What to work on
Copy out the entire listing, keeping each line exactly as it is.

=== Begin Enclosure ===

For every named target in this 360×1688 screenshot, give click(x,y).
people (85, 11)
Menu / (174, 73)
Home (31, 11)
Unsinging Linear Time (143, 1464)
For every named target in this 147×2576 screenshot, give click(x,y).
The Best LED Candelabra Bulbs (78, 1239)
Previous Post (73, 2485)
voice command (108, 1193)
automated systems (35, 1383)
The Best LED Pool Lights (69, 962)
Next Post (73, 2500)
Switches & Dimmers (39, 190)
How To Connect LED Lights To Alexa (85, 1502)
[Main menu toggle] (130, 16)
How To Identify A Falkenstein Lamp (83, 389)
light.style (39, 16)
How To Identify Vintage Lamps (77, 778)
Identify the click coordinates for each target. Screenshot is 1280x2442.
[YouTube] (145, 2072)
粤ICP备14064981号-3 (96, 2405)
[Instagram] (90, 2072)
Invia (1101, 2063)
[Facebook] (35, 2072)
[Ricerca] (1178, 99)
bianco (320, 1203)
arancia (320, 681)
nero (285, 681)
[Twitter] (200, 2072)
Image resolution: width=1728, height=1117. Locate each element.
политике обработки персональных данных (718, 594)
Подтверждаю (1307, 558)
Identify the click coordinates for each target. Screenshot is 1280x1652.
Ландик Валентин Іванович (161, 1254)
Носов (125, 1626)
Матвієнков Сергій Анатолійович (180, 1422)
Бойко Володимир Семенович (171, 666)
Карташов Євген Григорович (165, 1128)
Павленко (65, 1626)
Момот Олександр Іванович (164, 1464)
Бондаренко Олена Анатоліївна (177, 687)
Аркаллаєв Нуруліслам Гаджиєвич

=== End Enclosure ===

Result of the task
For every named target in this 360×1688 screenshot, give click(x,y).
people (85, 11)
Menu / (174, 73)
Home (31, 11)
Unsinging Linear Time (143, 1464)
For every named target in this 147×2576 screenshot, give click(x,y).
The Best LED Candelabra Bulbs (78, 1239)
Previous Post (73, 2485)
voice command (108, 1193)
automated systems (35, 1383)
The Best LED Pool Lights (69, 962)
Next Post (73, 2500)
Switches & Dimmers (39, 190)
How To Connect LED Lights To Alexa (85, 1502)
[Main menu toggle] (130, 16)
How To Identify A Falkenstein Lamp (83, 389)
light.style (39, 16)
How To Identify Vintage Lamps (77, 778)
Identify the click coordinates for each target. Screenshot is 1280x2442.
[YouTube] (145, 2072)
粤ICP备14064981号-3 (96, 2405)
[Instagram] (90, 2072)
Invia (1101, 2063)
[Facebook] (35, 2072)
[Ricerca] (1178, 99)
bianco (320, 1203)
arancia (320, 681)
nero (285, 681)
[Twitter] (200, 2072)
Image resolution: width=1728, height=1117. Locate each element.
политике обработки персональных данных (718, 594)
Подтверждаю (1307, 558)
Identify the click coordinates for each target. Screenshot is 1280x1652.
Ландик Валентин Іванович (161, 1254)
Носов (125, 1626)
Матвієнков Сергій Анатолійович (180, 1422)
Бойко Володимир Семенович (171, 666)
Карташов Євген Григорович (165, 1128)
Павленко (65, 1626)
Момот Олександр Іванович (164, 1464)
Бондаренко Олена Анатоліївна (177, 687)
Аркаллаєв Нуруліслам Гаджиєвич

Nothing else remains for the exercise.